▸ **Directive**: Rewrite the lines of the listing from the line containing "What do you see at coordinates (830, 37)" up to and including the line containing "What are the", replacing "Collapsible Header" with "Expandable Header" and leaving everything else unchanged. Reproduce only those lines.

::::

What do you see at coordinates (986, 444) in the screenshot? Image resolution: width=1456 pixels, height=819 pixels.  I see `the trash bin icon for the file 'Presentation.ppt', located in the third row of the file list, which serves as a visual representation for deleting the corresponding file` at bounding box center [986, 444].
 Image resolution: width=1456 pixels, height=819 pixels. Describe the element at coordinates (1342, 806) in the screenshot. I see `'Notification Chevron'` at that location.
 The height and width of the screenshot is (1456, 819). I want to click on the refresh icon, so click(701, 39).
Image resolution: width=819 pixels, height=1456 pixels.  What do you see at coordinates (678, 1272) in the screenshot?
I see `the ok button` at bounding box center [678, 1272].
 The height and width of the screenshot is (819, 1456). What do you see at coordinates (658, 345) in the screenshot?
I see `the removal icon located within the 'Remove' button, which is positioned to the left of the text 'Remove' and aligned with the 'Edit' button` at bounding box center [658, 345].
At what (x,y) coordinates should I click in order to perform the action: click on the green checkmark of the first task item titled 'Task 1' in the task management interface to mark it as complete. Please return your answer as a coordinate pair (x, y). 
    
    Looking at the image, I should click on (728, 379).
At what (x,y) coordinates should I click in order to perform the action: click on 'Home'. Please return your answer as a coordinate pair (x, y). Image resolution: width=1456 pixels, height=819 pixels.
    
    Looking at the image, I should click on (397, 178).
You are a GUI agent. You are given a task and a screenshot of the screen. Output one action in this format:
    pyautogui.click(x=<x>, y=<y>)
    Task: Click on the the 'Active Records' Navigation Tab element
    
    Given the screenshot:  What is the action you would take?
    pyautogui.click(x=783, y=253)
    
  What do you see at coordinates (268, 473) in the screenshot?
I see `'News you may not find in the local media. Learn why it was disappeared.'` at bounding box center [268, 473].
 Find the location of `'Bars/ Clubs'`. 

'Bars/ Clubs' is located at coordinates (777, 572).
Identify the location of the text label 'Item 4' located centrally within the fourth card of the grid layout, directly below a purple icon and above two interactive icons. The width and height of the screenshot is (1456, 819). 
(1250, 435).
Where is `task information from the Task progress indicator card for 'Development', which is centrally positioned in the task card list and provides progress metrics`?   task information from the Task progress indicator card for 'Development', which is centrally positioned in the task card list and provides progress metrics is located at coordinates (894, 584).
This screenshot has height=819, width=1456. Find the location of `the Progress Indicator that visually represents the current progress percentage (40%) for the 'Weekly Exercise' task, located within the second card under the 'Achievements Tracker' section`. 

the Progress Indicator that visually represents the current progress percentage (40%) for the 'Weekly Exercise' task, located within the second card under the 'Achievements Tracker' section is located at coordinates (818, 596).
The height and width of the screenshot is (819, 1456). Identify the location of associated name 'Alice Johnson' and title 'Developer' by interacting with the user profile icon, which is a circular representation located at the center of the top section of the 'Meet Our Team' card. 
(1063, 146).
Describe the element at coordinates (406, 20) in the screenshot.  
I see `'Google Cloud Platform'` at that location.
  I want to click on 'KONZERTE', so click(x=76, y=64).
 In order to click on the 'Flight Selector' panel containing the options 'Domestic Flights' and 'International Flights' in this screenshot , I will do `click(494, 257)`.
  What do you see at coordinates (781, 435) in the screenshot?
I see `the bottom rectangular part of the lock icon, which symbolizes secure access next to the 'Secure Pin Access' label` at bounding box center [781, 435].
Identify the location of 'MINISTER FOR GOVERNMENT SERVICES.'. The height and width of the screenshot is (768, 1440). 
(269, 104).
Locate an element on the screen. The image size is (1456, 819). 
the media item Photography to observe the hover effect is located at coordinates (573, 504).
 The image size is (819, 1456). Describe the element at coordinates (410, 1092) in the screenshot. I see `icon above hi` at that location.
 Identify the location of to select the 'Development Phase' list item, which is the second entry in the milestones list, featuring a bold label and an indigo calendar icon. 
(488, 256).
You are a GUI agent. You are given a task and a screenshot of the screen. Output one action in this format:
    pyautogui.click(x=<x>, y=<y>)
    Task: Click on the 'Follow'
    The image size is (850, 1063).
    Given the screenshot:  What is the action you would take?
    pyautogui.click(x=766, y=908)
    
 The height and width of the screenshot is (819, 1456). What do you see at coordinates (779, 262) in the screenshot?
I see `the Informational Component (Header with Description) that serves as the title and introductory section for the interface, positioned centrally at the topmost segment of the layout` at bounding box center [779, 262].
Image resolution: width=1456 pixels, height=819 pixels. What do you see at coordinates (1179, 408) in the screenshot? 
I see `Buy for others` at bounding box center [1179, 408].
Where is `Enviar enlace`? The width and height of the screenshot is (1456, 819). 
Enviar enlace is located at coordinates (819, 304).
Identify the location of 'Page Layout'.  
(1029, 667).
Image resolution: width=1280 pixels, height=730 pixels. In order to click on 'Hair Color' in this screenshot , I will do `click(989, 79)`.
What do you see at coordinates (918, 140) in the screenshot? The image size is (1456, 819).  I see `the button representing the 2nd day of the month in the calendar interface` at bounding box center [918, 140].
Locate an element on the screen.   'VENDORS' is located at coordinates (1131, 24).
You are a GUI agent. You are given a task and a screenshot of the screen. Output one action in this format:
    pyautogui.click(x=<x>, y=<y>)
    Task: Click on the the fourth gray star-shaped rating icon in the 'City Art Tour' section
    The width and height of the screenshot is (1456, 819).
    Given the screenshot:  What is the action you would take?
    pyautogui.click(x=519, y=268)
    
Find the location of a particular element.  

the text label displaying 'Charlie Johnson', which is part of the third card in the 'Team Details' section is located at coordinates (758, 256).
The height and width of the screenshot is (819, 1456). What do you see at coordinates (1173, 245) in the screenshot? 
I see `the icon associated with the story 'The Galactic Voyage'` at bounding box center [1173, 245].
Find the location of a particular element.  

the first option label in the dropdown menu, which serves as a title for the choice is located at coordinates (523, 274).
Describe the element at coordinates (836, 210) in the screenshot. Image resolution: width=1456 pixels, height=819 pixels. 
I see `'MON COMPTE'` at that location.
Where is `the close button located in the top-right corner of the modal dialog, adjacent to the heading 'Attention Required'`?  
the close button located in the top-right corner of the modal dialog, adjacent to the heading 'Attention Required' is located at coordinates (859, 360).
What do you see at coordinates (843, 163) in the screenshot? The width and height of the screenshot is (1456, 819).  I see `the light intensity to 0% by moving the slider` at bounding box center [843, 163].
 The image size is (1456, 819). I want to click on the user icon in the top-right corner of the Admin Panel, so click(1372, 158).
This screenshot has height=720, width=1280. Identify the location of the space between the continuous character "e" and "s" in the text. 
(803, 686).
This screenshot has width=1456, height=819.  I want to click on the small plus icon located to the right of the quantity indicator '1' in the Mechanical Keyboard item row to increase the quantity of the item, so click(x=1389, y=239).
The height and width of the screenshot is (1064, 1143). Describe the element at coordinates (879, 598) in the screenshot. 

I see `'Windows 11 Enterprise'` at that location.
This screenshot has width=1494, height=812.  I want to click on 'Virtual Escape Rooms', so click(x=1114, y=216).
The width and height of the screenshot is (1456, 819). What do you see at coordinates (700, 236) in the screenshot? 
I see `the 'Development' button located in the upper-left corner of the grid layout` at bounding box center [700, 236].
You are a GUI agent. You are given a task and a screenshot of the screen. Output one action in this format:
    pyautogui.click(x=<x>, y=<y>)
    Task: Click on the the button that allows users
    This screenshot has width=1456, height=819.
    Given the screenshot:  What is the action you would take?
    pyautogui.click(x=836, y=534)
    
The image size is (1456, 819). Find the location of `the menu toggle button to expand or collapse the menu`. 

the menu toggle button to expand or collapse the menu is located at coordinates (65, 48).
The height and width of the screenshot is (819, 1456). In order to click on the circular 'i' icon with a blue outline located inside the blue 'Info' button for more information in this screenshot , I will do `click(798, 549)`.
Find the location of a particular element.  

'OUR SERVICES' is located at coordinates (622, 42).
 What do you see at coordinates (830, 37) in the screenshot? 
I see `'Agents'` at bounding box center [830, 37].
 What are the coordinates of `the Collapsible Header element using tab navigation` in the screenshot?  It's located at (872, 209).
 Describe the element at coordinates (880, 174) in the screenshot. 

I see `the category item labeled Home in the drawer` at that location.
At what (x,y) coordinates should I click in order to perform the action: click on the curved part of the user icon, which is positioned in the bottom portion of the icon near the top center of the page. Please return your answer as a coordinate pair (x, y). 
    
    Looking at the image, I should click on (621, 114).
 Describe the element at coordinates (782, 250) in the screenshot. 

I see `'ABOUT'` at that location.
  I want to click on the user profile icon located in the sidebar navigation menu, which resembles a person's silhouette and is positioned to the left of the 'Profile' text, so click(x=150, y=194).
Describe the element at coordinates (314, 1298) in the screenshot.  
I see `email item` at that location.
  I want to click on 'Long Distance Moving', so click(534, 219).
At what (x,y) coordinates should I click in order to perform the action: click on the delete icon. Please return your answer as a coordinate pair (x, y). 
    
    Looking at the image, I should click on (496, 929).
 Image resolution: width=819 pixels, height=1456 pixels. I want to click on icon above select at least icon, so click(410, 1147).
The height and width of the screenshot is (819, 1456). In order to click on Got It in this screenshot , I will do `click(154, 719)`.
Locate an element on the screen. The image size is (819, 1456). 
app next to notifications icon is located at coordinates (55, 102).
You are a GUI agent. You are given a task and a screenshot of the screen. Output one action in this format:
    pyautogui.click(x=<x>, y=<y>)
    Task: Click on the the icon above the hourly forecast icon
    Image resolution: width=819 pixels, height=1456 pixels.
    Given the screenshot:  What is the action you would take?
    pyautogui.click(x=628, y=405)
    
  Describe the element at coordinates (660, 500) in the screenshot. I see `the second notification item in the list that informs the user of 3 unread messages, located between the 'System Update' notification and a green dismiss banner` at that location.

::::

▸ **Written answer**:
 What do you see at coordinates (830, 37) in the screenshot? 
I see `'Agents'` at bounding box center [830, 37].
 What are the coordinates of `the Expandable Header element using tab navigation` in the screenshot?  It's located at (872, 209).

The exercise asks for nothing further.